TEXT SECTION:
Now that rmap_walk() is guaranteed to be called with the folio lock
held, we can stop serializing on the src VMA anon_vma lock when moving
an exclusive folio from a src VMA to a dst VMA in UFFDIO_MOVE ioctl.

When moving a folio, we modify folio->mapping through
folio_move_anon_rmap() and adjust folio->index accordingly. Doing that
while we could have concurrent RMAP walks would be dangerous. Therefore,
to avoid that, we had to acquire anon_vma of src VMA in write-mode. That
meant that when multiple threads called UFFDIO_MOVE concurrently on
distinct pages of the same src VMA, they would serialize on it, hurting
scalability.

In addition to avoiding the scalability bottleneck, this patch also
simplifies the complicated lock dance that UFFDIO_MOVE has to go through
between RCU, folio-lock, ptl, and anon_vma.

folio_move_anon_rmap() already enforces that the folio is locked. So
when we have the folio locked we can no longer race with concurrent
rmap_walk() as used by folio_referenced() and hence the anon_vma lock
is no longer required.

RECORDS:
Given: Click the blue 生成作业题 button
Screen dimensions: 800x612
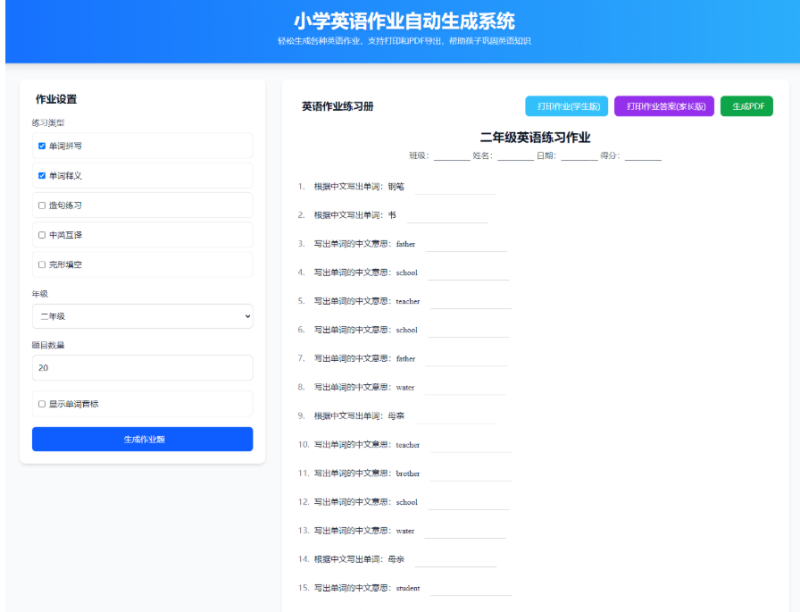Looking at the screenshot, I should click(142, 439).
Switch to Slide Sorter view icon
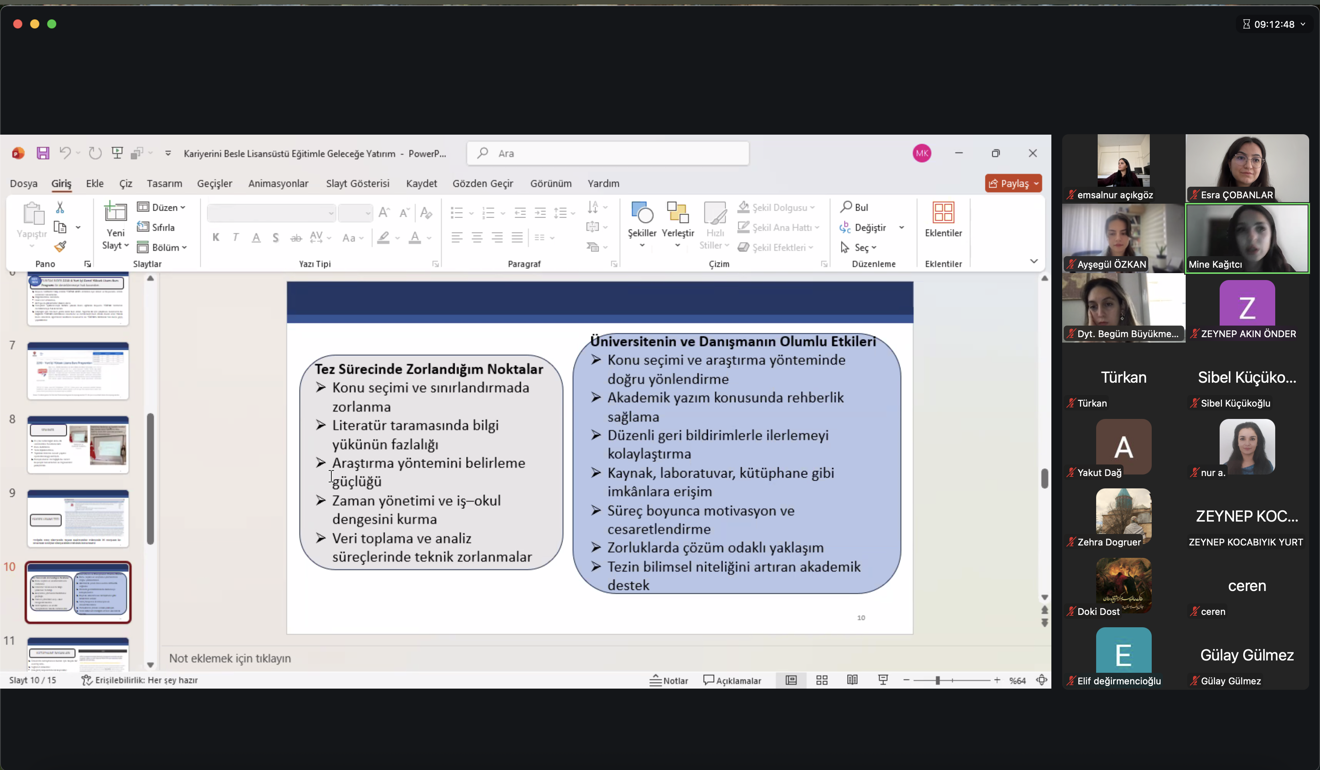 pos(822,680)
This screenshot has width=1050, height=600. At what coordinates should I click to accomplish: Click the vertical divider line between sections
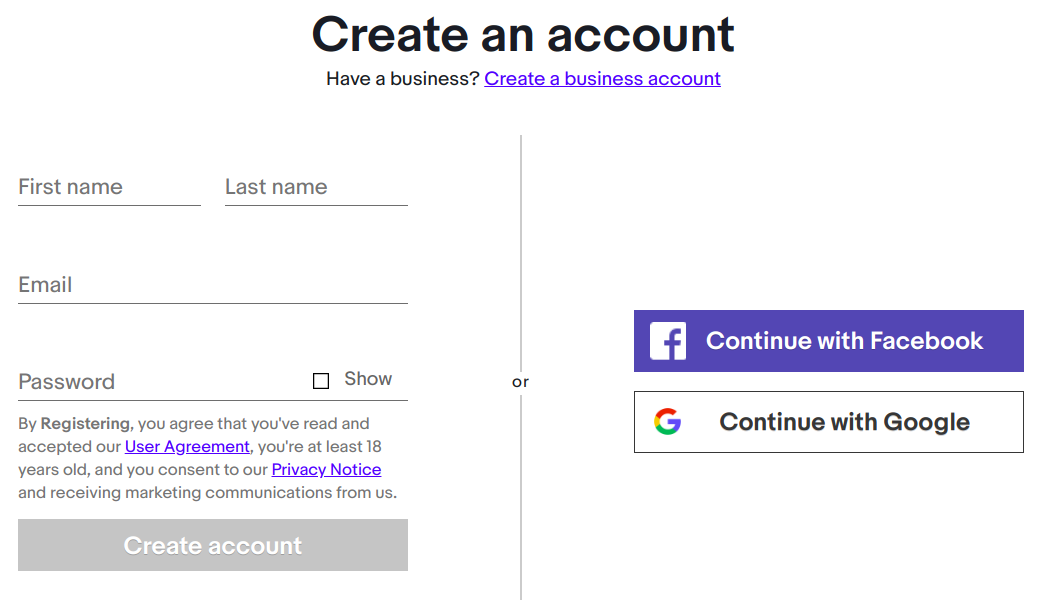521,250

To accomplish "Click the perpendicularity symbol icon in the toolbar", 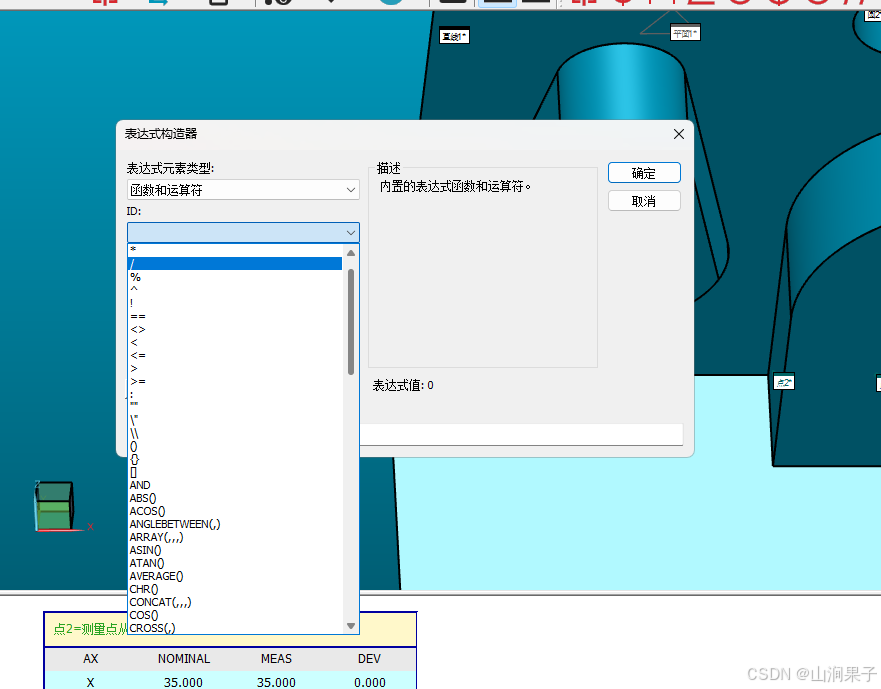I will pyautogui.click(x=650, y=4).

REQUEST:
Resume the patch description about UFFDIO_MOVE locking, continuing past its last sentence.

ANSWER FOR THIS EXERCISE:
Note that this handling is now the same as for other
folio_move_anon_rmap() users that also do not hold the anon_vma lock --
namely COW reuse handling. These users never required the anon_vma lock
as they are only moving the anon VMA closer to the anon_vma leaf of the
VMA, for example, from an anon_vma root to a leaf of that root. rmap
walks were always able to tolerate that scenario.

CC: David Hildenbrand <david@redhat.com>
CC: Lorenzo Stoakes <lorenzo.stoakes@oracle.com>
CC: Peter Xu <peterx@redhat.com>
CC: Suren Baghdasaryan <surenb@google.com>
CC: Barry Song <baohua@kernel.org>
Signed-off-by: Lokesh Gidra <lokeshgidra@google.com>
---
 mm/huge_memory.c | 22 +----------------
 mm/userfaultfd.c | 62 +++++++++---------------------------------------
 2 files changed, 12 insertions(+), 72 deletions(-)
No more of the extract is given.